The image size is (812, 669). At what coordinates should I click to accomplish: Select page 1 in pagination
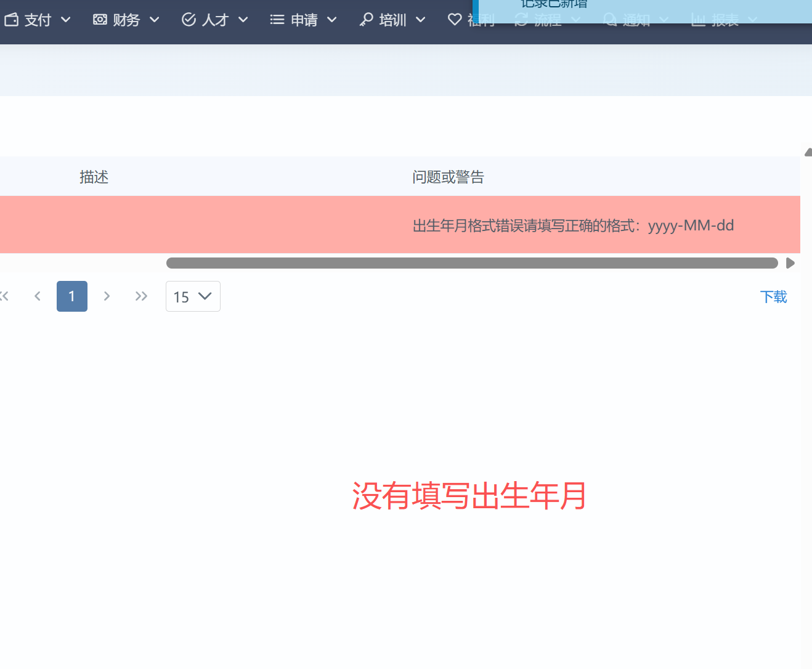72,296
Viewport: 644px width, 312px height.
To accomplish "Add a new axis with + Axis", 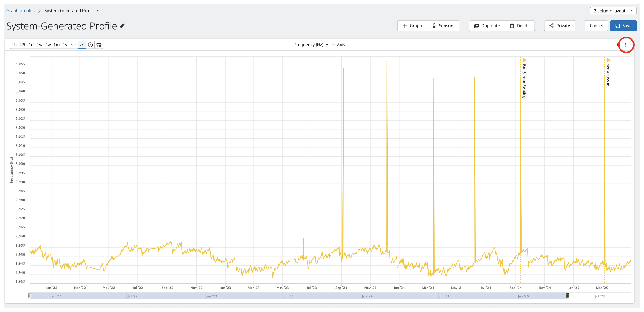I will [x=338, y=45].
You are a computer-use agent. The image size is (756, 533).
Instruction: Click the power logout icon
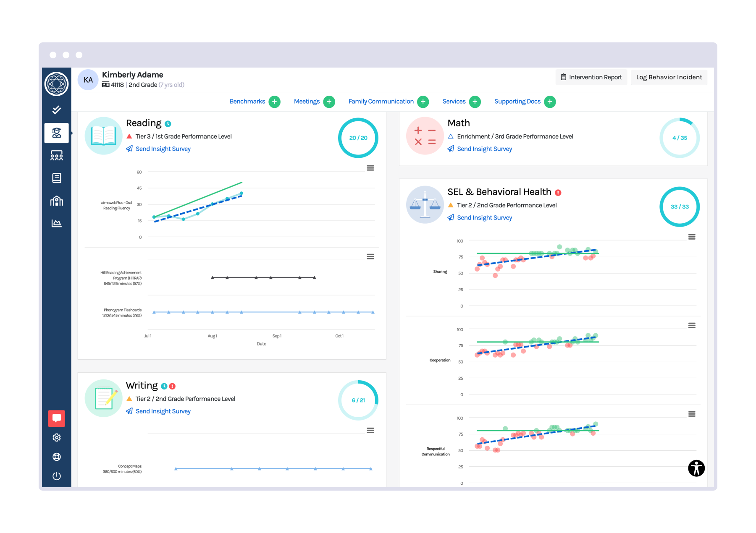coord(56,476)
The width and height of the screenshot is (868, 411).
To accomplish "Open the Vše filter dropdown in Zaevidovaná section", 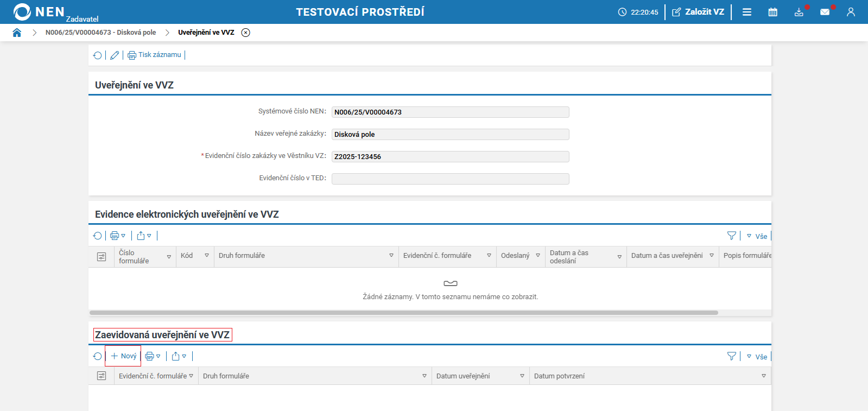I will pos(757,357).
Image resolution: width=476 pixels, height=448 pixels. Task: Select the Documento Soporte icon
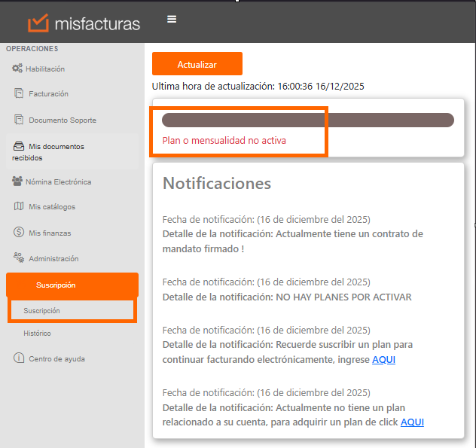[x=19, y=120]
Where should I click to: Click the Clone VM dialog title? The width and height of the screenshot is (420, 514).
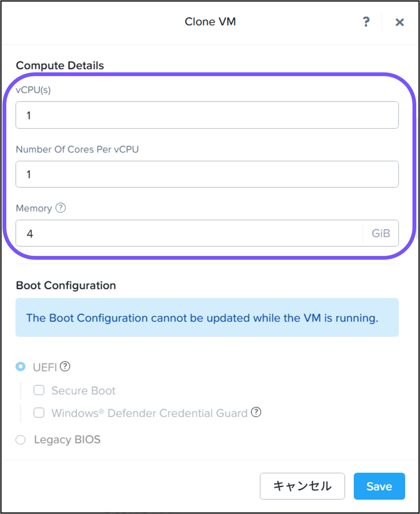coord(210,22)
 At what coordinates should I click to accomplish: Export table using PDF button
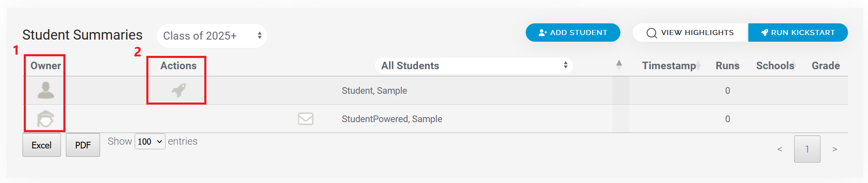(83, 145)
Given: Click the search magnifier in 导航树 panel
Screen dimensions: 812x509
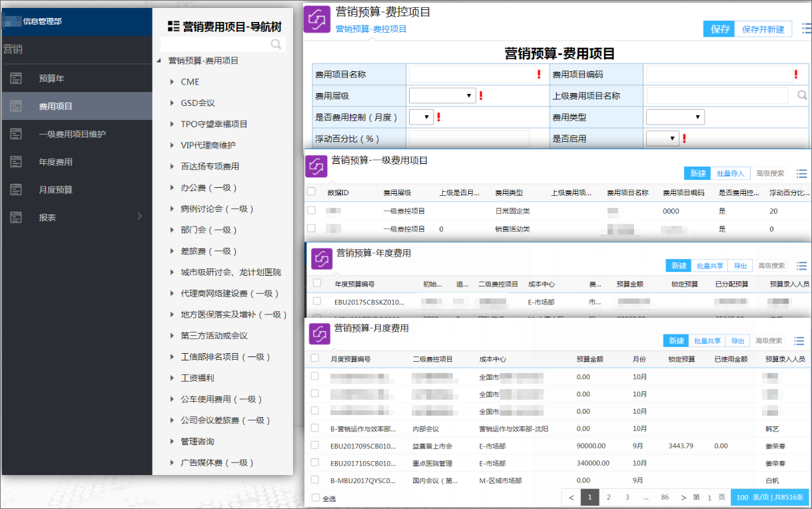Looking at the screenshot, I should (276, 45).
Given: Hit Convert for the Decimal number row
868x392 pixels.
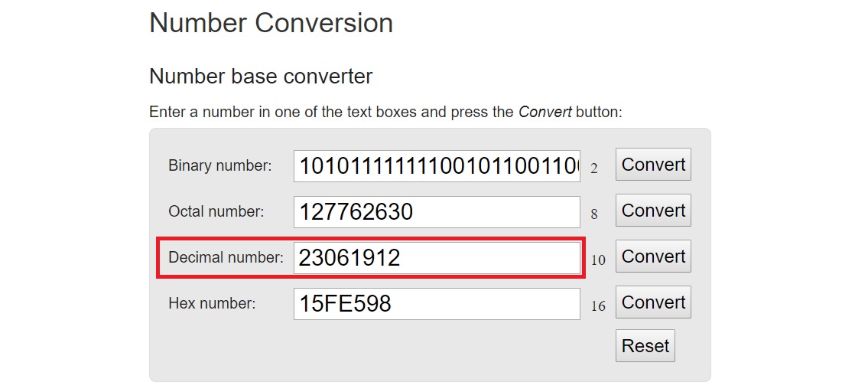Looking at the screenshot, I should coord(653,256).
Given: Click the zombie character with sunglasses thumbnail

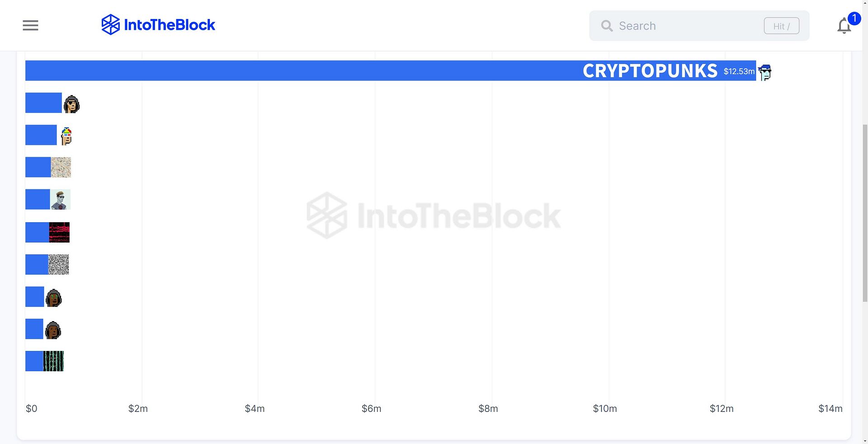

▸ Exercise prompt: Report only the number of lines, among the records above, that contain the word "Given".

▸ Answer to the exercise: 3